> _Exercise objective_
Reproduce every one of the following items word for word, with no changes.

> _Dataset items_
********************

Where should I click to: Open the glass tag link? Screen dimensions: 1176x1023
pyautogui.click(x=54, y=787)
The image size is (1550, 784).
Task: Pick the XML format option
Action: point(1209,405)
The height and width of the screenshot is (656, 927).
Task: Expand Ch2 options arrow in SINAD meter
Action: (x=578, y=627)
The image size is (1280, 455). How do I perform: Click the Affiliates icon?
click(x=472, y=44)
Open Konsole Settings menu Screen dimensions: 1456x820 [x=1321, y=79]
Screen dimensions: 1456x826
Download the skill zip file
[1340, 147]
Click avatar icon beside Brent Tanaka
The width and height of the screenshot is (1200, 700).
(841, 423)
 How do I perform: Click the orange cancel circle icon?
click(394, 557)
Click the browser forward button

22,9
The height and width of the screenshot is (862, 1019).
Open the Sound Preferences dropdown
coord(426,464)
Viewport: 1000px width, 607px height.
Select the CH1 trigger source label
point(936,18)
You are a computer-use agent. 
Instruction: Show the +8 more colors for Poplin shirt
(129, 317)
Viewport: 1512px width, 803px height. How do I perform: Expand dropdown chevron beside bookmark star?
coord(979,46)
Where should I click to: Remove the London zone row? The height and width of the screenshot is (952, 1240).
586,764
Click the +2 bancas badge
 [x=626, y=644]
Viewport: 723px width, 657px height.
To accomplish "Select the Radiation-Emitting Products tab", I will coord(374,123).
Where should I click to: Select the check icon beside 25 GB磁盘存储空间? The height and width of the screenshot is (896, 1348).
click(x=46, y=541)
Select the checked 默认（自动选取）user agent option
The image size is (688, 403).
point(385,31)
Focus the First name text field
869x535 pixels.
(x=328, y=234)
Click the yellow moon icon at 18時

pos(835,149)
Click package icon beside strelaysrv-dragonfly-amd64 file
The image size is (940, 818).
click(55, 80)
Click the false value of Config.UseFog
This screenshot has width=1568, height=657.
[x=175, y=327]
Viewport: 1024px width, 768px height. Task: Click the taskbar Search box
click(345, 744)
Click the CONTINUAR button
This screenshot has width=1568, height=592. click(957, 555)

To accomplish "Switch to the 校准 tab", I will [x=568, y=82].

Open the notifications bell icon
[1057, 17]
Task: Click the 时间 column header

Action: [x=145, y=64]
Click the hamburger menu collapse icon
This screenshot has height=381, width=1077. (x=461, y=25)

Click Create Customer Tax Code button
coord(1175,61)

********************

> _Answer to the problem_
Where should I click to: Open the glass tag link? Screen dimensions: 1176x1023
pyautogui.click(x=54, y=787)
The image size is (1550, 784).
Task: Pick the XML format option
Action: point(1209,405)
The height and width of the screenshot is (656, 927).
Task: Expand Ch2 options arrow in SINAD meter
Action: (x=578, y=627)
The image size is (1280, 455). How do I perform: Click the Affiliates icon?
click(x=472, y=44)
Open Konsole Settings menu Screen dimensions: 1456x820 [x=1321, y=79]
Screen dimensions: 1456x826
Download the skill zip file
[1340, 147]
Click avatar icon beside Brent Tanaka
The width and height of the screenshot is (1200, 700).
(841, 423)
 How do I perform: Click the orange cancel circle icon?
click(394, 557)
Click the browser forward button

22,9
The height and width of the screenshot is (862, 1019).
Open the Sound Preferences dropdown
coord(426,464)
Viewport: 1000px width, 607px height.
Select the CH1 trigger source label
point(936,18)
You are a computer-use agent. 
Instruction: Show the +8 more colors for Poplin shirt
(129, 317)
Viewport: 1512px width, 803px height. How do I perform: Expand dropdown chevron beside bookmark star?
coord(979,46)
Where should I click to: Remove the London zone row? The height and width of the screenshot is (952, 1240).
586,764
Click the +2 bancas badge
 [x=626, y=644]
Viewport: 723px width, 657px height.
To accomplish "Select the Radiation-Emitting Products tab", I will coord(374,123).
Where should I click to: Select the check icon beside 25 GB磁盘存储空间? The height and width of the screenshot is (896, 1348).
click(x=46, y=541)
Select the checked 默认（自动选取）user agent option
The image size is (688, 403).
point(385,31)
Focus the First name text field
869x535 pixels.
(x=328, y=234)
Click the yellow moon icon at 18時

pos(835,149)
Click package icon beside strelaysrv-dragonfly-amd64 file
The image size is (940, 818).
click(55, 80)
Click the false value of Config.UseFog
This screenshot has width=1568, height=657.
[x=175, y=327]
Viewport: 1024px width, 768px height. Task: Click the taskbar Search box
click(345, 744)
Click the CONTINUAR button
This screenshot has width=1568, height=592. click(957, 555)

To accomplish "Switch to the 校准 tab", I will [x=568, y=82].

Open the notifications bell icon
[1057, 17]
Task: Click the 时间 column header

Action: [x=145, y=64]
Click the hamburger menu collapse icon
This screenshot has height=381, width=1077. (x=461, y=25)

Click Create Customer Tax Code button
coord(1175,61)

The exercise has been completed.